Signature spoke with Sheikha Lulu on the debut exhibition, photography and more…
Why did JAMM choose Fashion Photographer Michel Haddi as a medium for its first foray into Dubai? Why was Dubai chosen as a location?
“JAMM chose Michel Haddi for a number of reasons. As JAMM’s inaugural exhibition in Dubai will also mark the launch of Toby Art, we sought a medium that combines both fashion and art. Michel Haddi also embodies the mix between East and West, which is an integral characteristic of our own brands. Dubai was chosen as a location because it is the hub of Middle Eastern art.”
The event also marks the launch of a new venue space, Toby Arts, collaboration between Toby, the brand by Saudi fashion designer Hatem Alakeel, and JAMM. Can you tell us how this came about?
“We have great respect for each other’s work in our respective fields- fashion design and contemporary art, and felt it was time to collaborate on a project that will give us an opportunity to showcase what we are passionate about. Toby Arts is a space where creative minds can meet and ideas can be shared. It will be a platform for contemporary art, fashion and design.”
Exhibiting photographs is one thing and trying to auction them, something different all together. How does a photograph become an authentic work of art and thus valuable?

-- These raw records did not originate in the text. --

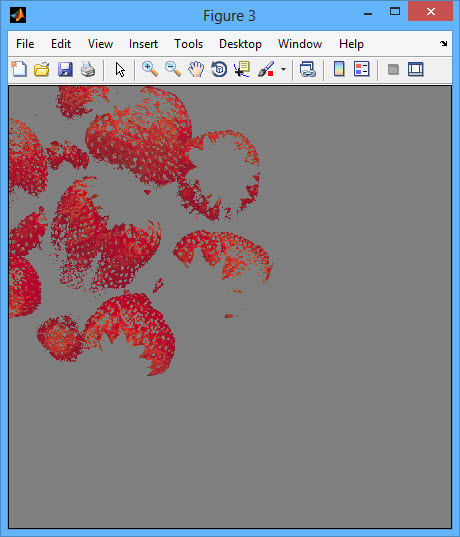Select the Edit Plot arrow tool
Screen dimensions: 460x537
pos(120,70)

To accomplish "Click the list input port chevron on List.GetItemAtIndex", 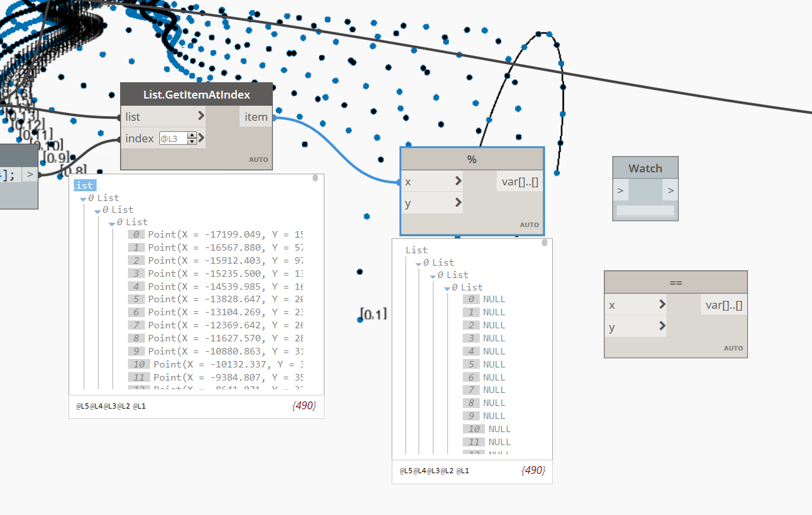I will tap(201, 117).
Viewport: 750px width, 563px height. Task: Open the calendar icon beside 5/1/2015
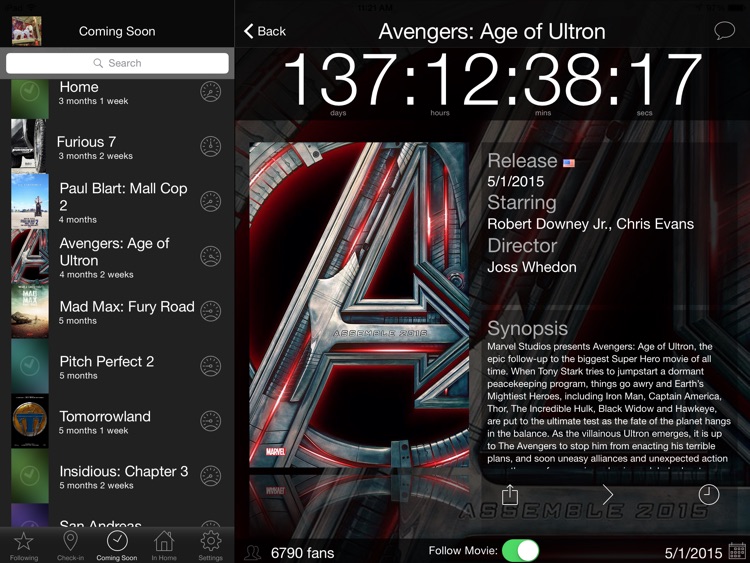[737, 552]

“There are many factors that make a photograph an authentic work of art. These include the subject matter, originality, mode of production, rarity, demand, as well as its historical, critical and social context. Vintage photographs by Irving Penn, for example, sell quite well at auction because of his masterful use of light, balance and composition. Penn stated that, “Photographing a cake can be art,” when he opened his studio in 1953. Due to his high standard in the field of photography, he established a reputation and his works are now viewed as valuable works of art.

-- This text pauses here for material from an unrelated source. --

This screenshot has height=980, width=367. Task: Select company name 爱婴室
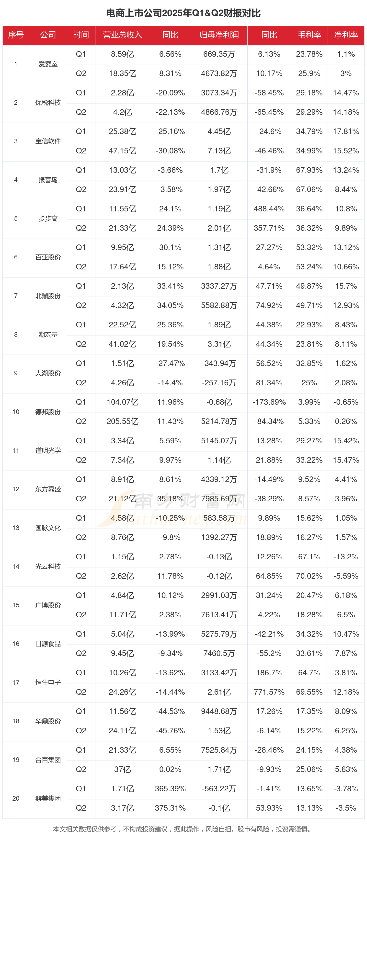48,64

“Most would agree that photographs by Henri Cartier-Bresson, Hiroshi Sugimoto and Richard Avedon, for example, are authentic works or art. Fine art photography, which is an expression of the artist’s vision, differs from photojournalism and commercial photography, which provides visual support for stories. Of course there are overlaps whereby photographs that are commercial or photojournalistic in nature are also authentic works of art. In some cases, the line between a mediocre photograph and a photograph that is an authentic work of art is questionable and subjective.”

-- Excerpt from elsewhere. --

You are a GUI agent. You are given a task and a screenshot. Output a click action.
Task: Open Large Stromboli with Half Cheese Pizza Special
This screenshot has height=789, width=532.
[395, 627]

Digital platforms are increasing becoming a useful medium for art experiments, especially in the photography industry. Given that, how does one identify fashion pictures as an art form?
“The first ever fashion photography shoot occurred 101 years ago when photographer Edward Steichen was ‘dared’ to promote fashion as a fine art and the resulting photographs, featuring gowns designed by couturier Paul Poirot, were published in Art et Décoration. These photographs did not simply illustrate the object but elevated it in a unique, stylistic way. Since then, there has been a number of extraordinary photographers – Cecil Beaton, Richard Avedon and Horst P. Horst to name a few- who had succeeded in elevating fashion photography into an art form. These esteemed fashion photographers of the past had used traditional methods of production, namely a manual camera and gelatin silver prints which, in the hierarchy of mediums, is viewed as having more intrinsic value than digital prints.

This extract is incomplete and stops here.